STORED DATA:
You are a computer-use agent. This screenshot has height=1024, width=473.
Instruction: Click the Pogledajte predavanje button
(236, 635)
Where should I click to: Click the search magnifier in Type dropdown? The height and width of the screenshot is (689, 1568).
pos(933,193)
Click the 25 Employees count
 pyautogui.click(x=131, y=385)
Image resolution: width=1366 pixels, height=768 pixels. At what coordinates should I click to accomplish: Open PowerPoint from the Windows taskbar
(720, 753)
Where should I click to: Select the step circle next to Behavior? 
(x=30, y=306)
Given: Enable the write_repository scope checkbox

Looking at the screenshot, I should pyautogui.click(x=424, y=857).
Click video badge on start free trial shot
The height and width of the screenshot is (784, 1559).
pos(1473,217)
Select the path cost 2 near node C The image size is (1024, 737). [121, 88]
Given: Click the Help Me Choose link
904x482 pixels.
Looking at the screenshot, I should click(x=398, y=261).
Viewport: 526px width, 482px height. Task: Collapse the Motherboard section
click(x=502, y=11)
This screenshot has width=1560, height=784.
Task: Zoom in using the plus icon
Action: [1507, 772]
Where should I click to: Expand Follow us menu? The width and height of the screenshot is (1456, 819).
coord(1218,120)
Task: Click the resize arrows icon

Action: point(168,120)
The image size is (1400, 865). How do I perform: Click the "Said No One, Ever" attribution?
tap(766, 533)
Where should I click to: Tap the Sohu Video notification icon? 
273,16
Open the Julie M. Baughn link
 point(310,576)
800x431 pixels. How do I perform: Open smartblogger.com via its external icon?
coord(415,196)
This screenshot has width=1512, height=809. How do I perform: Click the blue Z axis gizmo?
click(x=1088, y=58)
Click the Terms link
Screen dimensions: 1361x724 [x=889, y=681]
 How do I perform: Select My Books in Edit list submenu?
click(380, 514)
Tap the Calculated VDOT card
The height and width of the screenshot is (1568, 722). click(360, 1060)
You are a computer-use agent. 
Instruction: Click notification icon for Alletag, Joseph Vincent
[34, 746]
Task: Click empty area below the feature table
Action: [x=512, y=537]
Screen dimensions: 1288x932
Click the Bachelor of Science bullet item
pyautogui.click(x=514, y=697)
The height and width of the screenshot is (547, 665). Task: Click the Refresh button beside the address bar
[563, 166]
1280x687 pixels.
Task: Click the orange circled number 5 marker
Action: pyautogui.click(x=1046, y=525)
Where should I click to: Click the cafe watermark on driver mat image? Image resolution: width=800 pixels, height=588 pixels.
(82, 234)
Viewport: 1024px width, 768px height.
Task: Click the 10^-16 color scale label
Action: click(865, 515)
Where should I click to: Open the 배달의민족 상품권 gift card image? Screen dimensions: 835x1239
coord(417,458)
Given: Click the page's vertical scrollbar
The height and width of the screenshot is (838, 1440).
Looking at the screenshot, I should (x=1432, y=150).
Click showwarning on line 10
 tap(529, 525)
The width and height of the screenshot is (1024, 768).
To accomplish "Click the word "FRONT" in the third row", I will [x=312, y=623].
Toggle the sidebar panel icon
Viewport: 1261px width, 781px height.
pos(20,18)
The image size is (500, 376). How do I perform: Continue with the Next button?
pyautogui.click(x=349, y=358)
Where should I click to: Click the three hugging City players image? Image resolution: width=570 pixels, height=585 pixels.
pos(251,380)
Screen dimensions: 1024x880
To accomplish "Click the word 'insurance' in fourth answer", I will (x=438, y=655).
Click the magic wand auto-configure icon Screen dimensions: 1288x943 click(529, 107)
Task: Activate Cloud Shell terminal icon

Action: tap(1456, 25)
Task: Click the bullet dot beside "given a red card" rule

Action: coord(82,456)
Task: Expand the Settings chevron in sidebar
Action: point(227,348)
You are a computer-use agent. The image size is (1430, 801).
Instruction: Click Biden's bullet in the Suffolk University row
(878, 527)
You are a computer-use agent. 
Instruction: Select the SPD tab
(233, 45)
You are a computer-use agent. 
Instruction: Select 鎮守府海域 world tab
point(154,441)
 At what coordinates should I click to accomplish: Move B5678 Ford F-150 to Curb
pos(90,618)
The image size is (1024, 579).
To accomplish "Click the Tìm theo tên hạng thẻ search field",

WHAT NEEDS TO BE DONE:
Output every line from the start of the rows down through the line containing "pyautogui.click(x=131, y=385)", both ends included, as a JSON list of strings with one string per line and blank lines left out.

EXERCISE RESPONSE:
[
  "You are a computer-use agent. This screenshot has height=1024, width=473.",
  "Instruction: Click the Pogledajte predavanje button",
  "(236, 635)",
  "Where should I click to: Click the search magnifier in Type dropdown? The height and width of the screenshot is (689, 1568).",
  "pos(933,193)",
  "Click the 25 Employees count",
  " pyautogui.click(x=131, y=385)"
]